When eels reached the Straits of Gibraltar, they abandoned their vertical migration and instead swam to the seabed. There, they took advantage of outward flowing currents to make their migration to the Atlantic easier. After exiting the Straits they resumed their daily vertical migrations.
In order to follow the fish, the team attached satellite trackers to 8 eels captured in lagoons of Salses-Leucate and Gruissan, southern France.
The study was led by Elsa Amilhat and a team from the University of Perpignan, with the help of the local fishermen, and in collaboration with researchers from the Centre for Environment, Fisheries & Aquaculture Science (CEFAS, UK), DTU-Aqua (Denmark), and the University of Agricultural Sciences (Sweden). The research was funded by the French Ministry of Ecology.
Dr David Righton, Principal CEFAS Scientist, said, "All of the eels migrated west after release, and two of them made it more than 2000km from release and into the Atlantic. This is a great achievement for the team, and a significant scientific finding."

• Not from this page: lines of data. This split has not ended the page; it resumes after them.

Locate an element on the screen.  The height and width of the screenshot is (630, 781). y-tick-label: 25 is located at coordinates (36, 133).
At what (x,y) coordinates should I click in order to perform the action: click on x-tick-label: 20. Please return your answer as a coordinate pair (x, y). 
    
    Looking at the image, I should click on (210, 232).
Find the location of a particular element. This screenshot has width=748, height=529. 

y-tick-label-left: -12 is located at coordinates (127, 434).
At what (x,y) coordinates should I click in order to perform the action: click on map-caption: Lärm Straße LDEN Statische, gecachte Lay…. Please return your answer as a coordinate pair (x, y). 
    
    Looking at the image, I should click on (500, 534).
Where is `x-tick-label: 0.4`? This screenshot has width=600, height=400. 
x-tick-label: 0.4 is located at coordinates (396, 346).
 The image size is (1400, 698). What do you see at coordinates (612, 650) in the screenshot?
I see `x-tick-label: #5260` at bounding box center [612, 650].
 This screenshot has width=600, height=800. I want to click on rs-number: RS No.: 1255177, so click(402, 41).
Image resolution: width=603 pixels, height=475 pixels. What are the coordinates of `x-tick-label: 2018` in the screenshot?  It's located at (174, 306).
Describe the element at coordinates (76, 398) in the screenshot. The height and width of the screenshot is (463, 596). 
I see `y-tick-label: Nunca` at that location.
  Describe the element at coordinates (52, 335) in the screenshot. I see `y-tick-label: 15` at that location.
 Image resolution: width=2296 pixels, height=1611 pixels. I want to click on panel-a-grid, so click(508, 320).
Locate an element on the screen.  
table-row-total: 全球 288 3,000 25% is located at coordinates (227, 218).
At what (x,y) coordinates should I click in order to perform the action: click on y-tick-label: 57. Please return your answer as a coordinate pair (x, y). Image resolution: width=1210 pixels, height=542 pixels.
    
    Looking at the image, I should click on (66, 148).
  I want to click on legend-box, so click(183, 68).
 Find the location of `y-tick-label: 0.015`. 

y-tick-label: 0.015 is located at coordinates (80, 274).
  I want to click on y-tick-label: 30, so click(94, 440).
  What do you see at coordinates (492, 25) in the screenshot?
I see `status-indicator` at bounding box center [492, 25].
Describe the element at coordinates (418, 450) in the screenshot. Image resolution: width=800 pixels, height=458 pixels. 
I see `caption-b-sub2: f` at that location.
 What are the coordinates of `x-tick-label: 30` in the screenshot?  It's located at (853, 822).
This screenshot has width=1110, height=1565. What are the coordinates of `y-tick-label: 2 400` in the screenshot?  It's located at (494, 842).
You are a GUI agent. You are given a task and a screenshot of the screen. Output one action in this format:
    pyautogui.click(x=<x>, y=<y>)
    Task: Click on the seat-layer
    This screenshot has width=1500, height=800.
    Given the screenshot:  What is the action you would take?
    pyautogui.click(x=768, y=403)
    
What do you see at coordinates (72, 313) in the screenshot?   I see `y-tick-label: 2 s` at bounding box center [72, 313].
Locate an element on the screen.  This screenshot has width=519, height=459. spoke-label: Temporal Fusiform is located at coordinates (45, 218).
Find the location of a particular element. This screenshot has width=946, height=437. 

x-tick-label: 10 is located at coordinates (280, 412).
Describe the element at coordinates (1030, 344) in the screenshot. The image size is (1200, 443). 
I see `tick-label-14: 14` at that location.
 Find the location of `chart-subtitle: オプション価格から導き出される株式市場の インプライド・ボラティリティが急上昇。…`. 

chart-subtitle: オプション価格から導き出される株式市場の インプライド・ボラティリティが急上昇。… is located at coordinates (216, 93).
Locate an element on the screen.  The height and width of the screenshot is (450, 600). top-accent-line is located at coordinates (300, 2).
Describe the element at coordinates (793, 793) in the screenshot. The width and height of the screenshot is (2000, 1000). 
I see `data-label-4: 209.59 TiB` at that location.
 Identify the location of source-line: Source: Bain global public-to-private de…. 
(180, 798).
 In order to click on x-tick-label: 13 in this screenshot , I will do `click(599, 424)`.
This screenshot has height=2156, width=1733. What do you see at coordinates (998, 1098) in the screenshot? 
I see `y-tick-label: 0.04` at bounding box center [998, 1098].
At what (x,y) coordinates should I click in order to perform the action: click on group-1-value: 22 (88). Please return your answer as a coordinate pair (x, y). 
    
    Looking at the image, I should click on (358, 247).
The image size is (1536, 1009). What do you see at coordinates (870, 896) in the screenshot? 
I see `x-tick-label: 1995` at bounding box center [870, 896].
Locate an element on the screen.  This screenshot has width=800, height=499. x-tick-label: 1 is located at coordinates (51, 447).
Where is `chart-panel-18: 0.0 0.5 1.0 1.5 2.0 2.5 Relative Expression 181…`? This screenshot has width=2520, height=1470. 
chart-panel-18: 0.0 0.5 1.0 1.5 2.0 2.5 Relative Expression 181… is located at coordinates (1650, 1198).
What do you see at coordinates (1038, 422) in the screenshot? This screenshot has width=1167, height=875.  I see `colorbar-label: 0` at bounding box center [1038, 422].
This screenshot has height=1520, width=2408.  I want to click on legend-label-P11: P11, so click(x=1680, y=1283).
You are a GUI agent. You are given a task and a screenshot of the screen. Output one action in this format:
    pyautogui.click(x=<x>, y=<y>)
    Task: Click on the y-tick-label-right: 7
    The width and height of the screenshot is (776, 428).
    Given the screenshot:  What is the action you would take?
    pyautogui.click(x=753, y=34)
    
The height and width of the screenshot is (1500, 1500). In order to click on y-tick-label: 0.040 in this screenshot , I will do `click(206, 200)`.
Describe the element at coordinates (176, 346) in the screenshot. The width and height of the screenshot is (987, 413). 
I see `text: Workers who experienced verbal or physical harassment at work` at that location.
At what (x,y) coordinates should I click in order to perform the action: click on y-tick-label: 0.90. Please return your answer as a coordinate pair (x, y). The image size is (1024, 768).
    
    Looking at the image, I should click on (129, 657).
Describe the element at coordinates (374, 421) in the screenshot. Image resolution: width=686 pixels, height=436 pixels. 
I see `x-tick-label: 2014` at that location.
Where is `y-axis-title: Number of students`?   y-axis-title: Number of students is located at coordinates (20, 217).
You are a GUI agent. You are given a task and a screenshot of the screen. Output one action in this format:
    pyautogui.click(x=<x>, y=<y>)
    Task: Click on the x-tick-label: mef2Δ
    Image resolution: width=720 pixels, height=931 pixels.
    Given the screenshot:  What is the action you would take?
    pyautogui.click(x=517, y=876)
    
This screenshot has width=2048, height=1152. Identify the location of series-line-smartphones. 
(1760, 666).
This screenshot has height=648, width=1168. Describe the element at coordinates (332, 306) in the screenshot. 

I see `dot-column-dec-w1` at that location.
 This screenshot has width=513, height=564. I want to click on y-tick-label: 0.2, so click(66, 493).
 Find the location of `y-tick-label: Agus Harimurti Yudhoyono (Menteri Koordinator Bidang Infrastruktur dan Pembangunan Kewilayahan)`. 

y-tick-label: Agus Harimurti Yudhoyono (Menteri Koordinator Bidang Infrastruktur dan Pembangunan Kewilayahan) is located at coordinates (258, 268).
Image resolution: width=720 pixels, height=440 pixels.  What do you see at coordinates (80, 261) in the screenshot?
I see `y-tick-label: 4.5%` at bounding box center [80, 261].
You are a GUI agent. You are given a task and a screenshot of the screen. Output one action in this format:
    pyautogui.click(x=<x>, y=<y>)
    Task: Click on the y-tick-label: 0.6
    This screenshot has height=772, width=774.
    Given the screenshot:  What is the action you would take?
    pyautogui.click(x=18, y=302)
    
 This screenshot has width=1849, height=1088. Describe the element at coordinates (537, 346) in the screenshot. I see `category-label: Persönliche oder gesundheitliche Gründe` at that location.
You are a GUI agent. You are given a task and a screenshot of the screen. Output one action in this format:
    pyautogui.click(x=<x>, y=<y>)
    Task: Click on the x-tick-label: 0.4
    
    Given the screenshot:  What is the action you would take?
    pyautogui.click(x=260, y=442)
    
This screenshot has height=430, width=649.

Several months after release, the group of scientists could complete the migration paths in detail and the research was published in Nature.
Eels are currently an endangered species; the population of European eel has become seriously depleted over the last three decades.
In European countries, the resource has the protection of the EU Eel Recovery Plan, which aims to restore the stock of eels to levels last seen 30 years ago.